Among the disagreeables that chance to fall upon
humanity, there is nothing more painful than sea-sickness.
Those who go down on the sea for fun, after
reading romances glowing with eulogies of the ocean,
or poetry liquid with its praises, think they are going
to have a nice time. They laugh, and sing, and joke,
and affect sea-talk, and look after the small stores, and
indulge in thoughts of chowder, and even a broad hint
of fat pork fails to awaken any other feeling but one of
mirth. Thus they start. The breeze is fair, the water
is smooth, and far off is the deep sea, that “likeness of
heaven” they have read about, and which they will
now become acquainted with. By and by a motion in
the vessel is perceptible. Rising and falling with the
sea, she pitches in, right and left. A glance over the
side reveals the yeasty waves dancing in a mad game
of touch and run, here, there, and everywhere, up and
down. Here is a hill to climb, and here a vale to cross.
Now right in her teeth the vessel meets the sea, and
trembles from stem to stern. Anon she receives a blow
on one side, and then, without turning the other also,
she gets one on the opposite side. Mr. Verigreen, who
was so gay a moment ago, is now very ill. He smiles,
however, as he is addressed, and swears it is the tobacco.
The smile is a base counterfeit, — a lie, — for
there is no joy in his heart. He cannot define the feeling
that fills him. There is an utter goneness about
him. It is dreadful. There is a grateful smell of
chowder from the galley. To Verigreen it is execrable.

● **TASK GOAL**
Continue the passage on sea-sickness above, picking up after its final sentence.

● **LISTED ENTRIES**
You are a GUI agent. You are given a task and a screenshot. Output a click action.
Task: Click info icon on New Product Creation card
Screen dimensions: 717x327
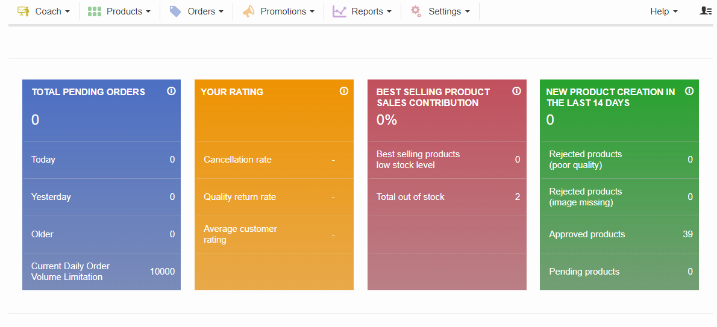(689, 91)
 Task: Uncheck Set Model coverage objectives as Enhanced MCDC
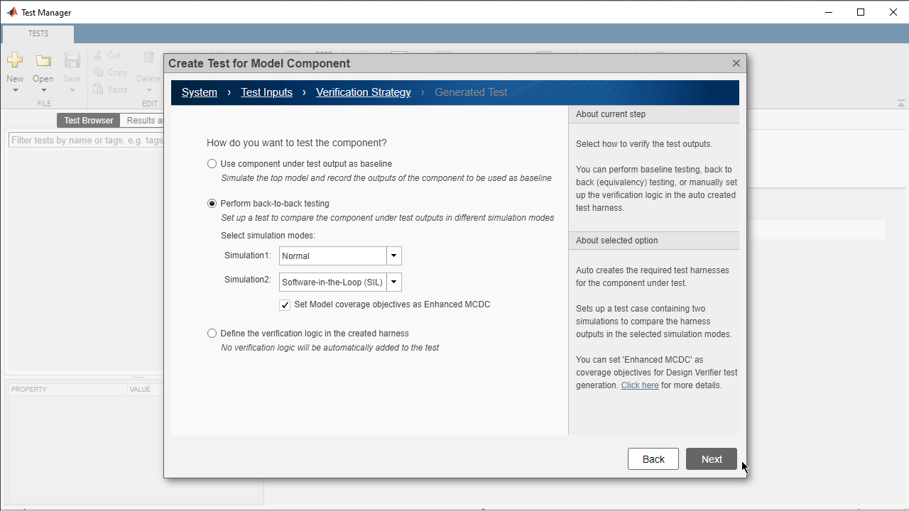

● **RESULT FOR THIS EXERCISE**
He thinks of the beautiful shore and its substantial
rocks, and wonders why anybody ever wants to
go to sea. The sea, as if angry at his uncomplimentary


Page 327
reflection, growls and hisses all around him. His head
aches, and his heart aches. Comfort with him has long
since fled. He still thinks, if it had n't been for the
cigars, he should have done very well. There never
was a vessel before, he knows, that pitched so much,
and he asks the man at the helm if he can't hold her a
little more steady. Will he be just so polite as to try?
He is a stern man, — he is always astern man, — and
laughs at poor Verigreen. Everybody laughs at him.
They call upon him for small stores, and he answers
with a groan; they try him with cigars, and he puts
them by; they hint at pork and molasses, and he collapses.
He begs them to throw him overboard, as an
act of personal kindness. He condemns the cigars. He
sits next the rail, because the prospect is better. There
is lead on his stomach, and he throws it. He knows he
should not have been sick but for the cigars. Poor
Verigreen! there is no mercy or compassion for him.
His experience ended, hear him, as his foot presses
terra firma, record his opinion of the sea: “Great is thy
majesty, O Ocean! Thy waves are high, and thy waters
brackish. Powerful are they, besides, and very tumultuous.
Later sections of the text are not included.